One big positive of the new EIF is that there was a clear consensus that the feedback meeting was beneficial for those governing to understand why the rating was decided and the educational improvements that should be made, with 83% of respondents highlighting the value of the feedback meetings. Overall, 38.3% were very satisfied with the feedback meeting, a further 37.4% were satisfied, 11.3% neither, while just 13% were dissatisfied or very dissatisfied.
Overall, governing boards tell us the role of governance is being diminished within the new inspection process and only 15.8% of respondents said the inspection had helped them to a great extent in terms of improving governance in their organisation.
As governing boards adopt an increased role in curriculum, largely driven by the new framework, evidence shows the distinction between governance and operational aspects of schools is being distorted by some inspectors.
The focus on deep-dives has introduced a tension between including boards, while not pulling them into the operational.
There is, however, one notable positive for MAT governance, with almost 75% of inspectors now speaking to the MAT trustees and those governing in academy committees, suggesting an increased understanding of the multiple tiers of MAT governance.
The role of finance in inspections is somewhat unclear. Inspectors do not currently look at the third core function – ensuring financial health, probity and value for money – in detail, and the feedback suggests that this only tends to come up when related to another issue (eg curriculum planning).
One surprising aspect of the new EIF was the introduction of the new inspection report format. Ofsted clarified last November that the new EIF includes an amendment stating each inspection report will contain a separate paragraph addressing governance, only “if appropriate”. However, the consistency in how governance is referenced to and the extent to which it is included, if at all, varies drastically. It’s fair to say the new reports have not gone down well with school leaders or those governing, though Ofsted says they have fared better with parents.

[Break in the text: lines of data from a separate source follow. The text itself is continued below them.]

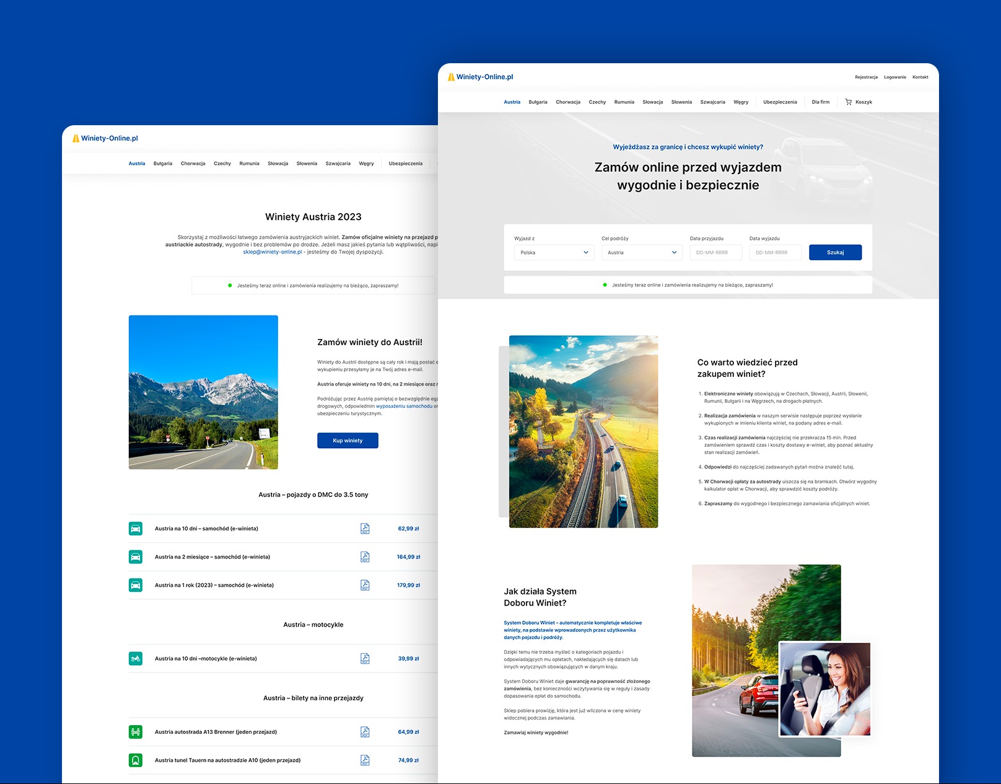This screenshot has width=1001, height=784.
Task: Open PDF icon for Austria 1 rok vignette
Action: tap(365, 585)
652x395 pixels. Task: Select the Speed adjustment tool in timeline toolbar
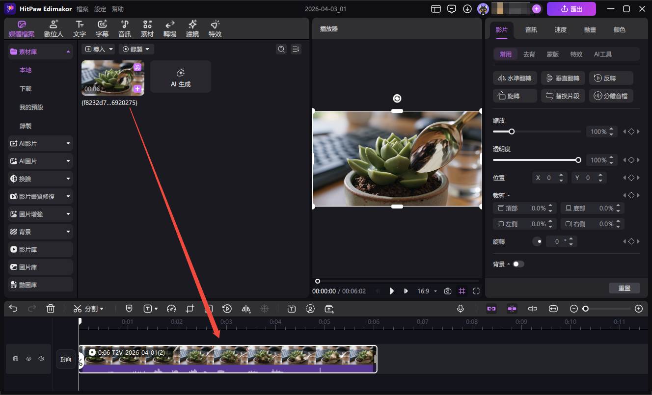(171, 309)
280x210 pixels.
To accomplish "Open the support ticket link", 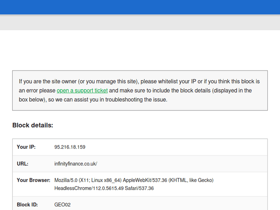I will coord(82,90).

Of 844 school reports we assessed, 66.4% mentioned governance, albeit in varying capacities, with many reports giving governance a single, slightly tokenistic, mention. Respondents to our survey told us the reports are brief, too simplistic and sometimes seen as rather patronising, with 82.6% saying their reports did not link the curriculum and governance at all.
NGA has engaged in dialogue directly with Ofsted on this, and with the EIF currently going through an evaluation process, we are hopeful the reporting situation will change.
Over Two-thirds of respondents felt that the rating they were awarded accurately reflected their school
Words to the wise
Respondents offered these tips for anyone governing schools with upcoming inspections:
- Know your school – “Highlight the strengths and acknowledge the weaknesses, with the actions taken to address them. Good governance stems from consistent interaction with the school.”
- Know your curriculum – “Focus on where it fits with your vision, talk about what you want your children to learn and achieve during their time in school.”
- Remember, governance is all about team – “The more governors that can attend the inspection the better, as each has different knowledge and skill sets.”
- Be open – “As long as you are prepared and know the school and its plans well, trustees and governors should be confident to talk openly about anything.”
- Be honest – “They are looking to see that you know your school and are working to improve. Collect examples through the year of key decisions. Do argue your point if you think they have not understood something.”
- Stay informed – “Make sure you are kept in the loop by the headteacher through the process. Support the staff and headteacher – it’s much more stressful for them.”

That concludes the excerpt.